Exercise brief: Continue the forum thread below about plotting a spiral path in Perspective from the point where it stops, without drawing on the data that follows it.

Page excerpt:
begin

Display circular/spiral graph in Perspective

I have a client that wants to be able to display the movement of an object on a graph like this in Perspective:
image

The path would be based on recorded data, as well as the current location of the circle indicator. I have used charts plenty of times where the data is plotted against a time axis, but I haven’t done something where X and Y axes represent a physical plane. Do you have ideas or examples where this has been done?

It's not the same problem, by any means, but I would probably approach this by generating an SVG, using a method broadly similar to the one in this post:

You can donit with a normal XY chart

Looking at the XY Chart, I don’t see any options that would allow a spiral graph like this. Could you help me get one step further?

end

Material:
begin

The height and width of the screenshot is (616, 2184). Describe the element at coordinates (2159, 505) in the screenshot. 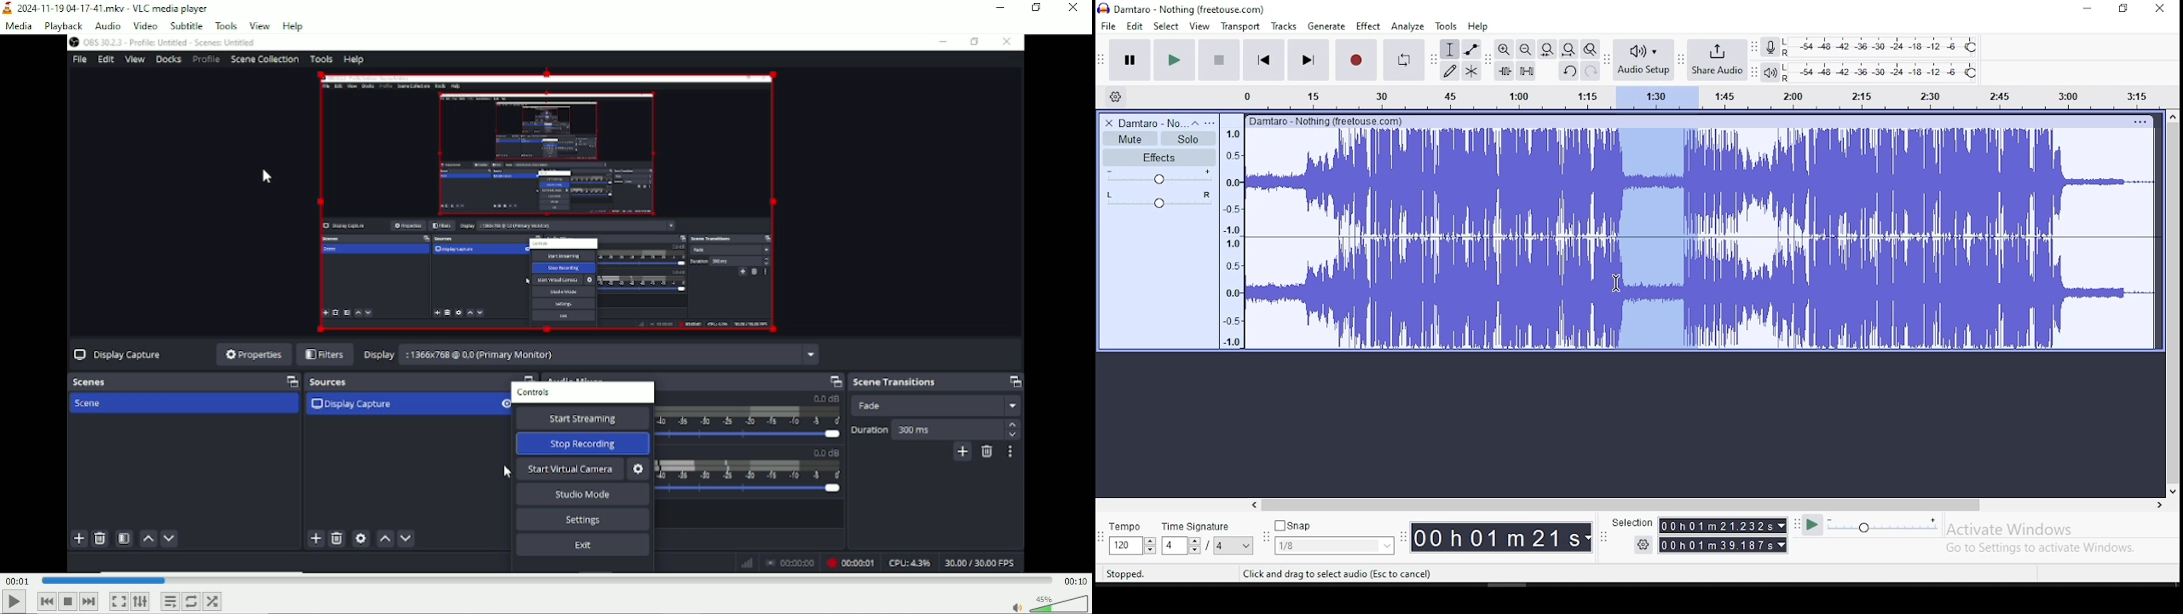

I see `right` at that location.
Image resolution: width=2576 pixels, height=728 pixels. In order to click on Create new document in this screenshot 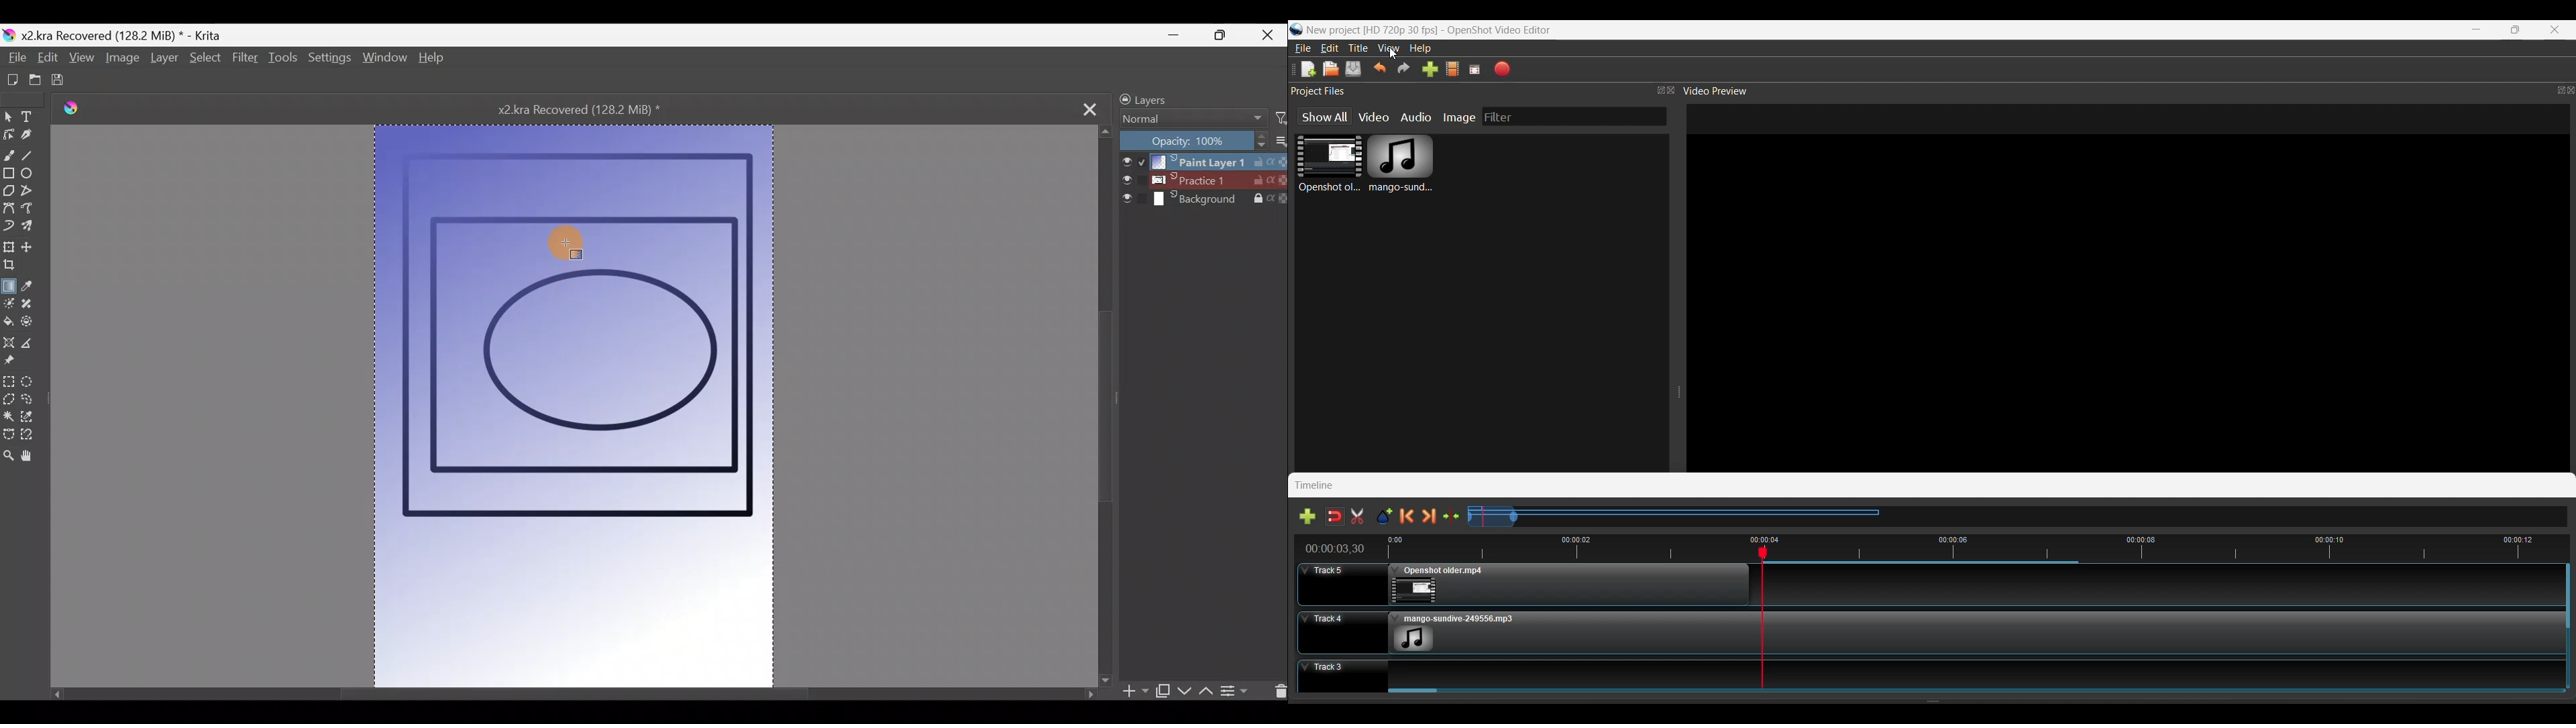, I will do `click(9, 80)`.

end

Result:
Right so what you do is treat it like you would a normal time series chart, but with two variables instead of one variable against time. Does that make sense? you plot your points with a X and Y coordinate

I understand what you mean in theory, thanks for explaining it. I have been trying to get this to work with an XY chart for a while now and I just can’t seem to do it. I tried it with the timestamp as one column of the dataset and a tuple of values like (1,2) as the other column, and I also tried it with a timestamp column and separate X and Y columns. I’m not sure how having an X and Y column without a timestamp would produce the chart I’m looking for, but I’m certainly happy to hear more tips on this method!

I was able to get it to work as a proof of concept at least, without a timestamp column. I just queried two columns with x and y data, and then changed the configuration on the X axis “render” property to value instead of date.

This is the query I used to form a poor quality circle, and a screenshot of the result. With more datapoints, I believe I could make the spiral above.

SELECT *
FROM (
	VALUES 
		(0, -1), (.25,-.9), (.5, -.7), (.9, -.25), (1, 0), 
		(.9, .25), (.5, .7), (.25, .9), (0, 1), (-.25, .9), 
		(-.5, .7), (-.9, .25), (-1, 0), (-.9, -.25), (-.5, -.7), 
		(-.25, -.9), (0, -1)
	) AS a(x, y)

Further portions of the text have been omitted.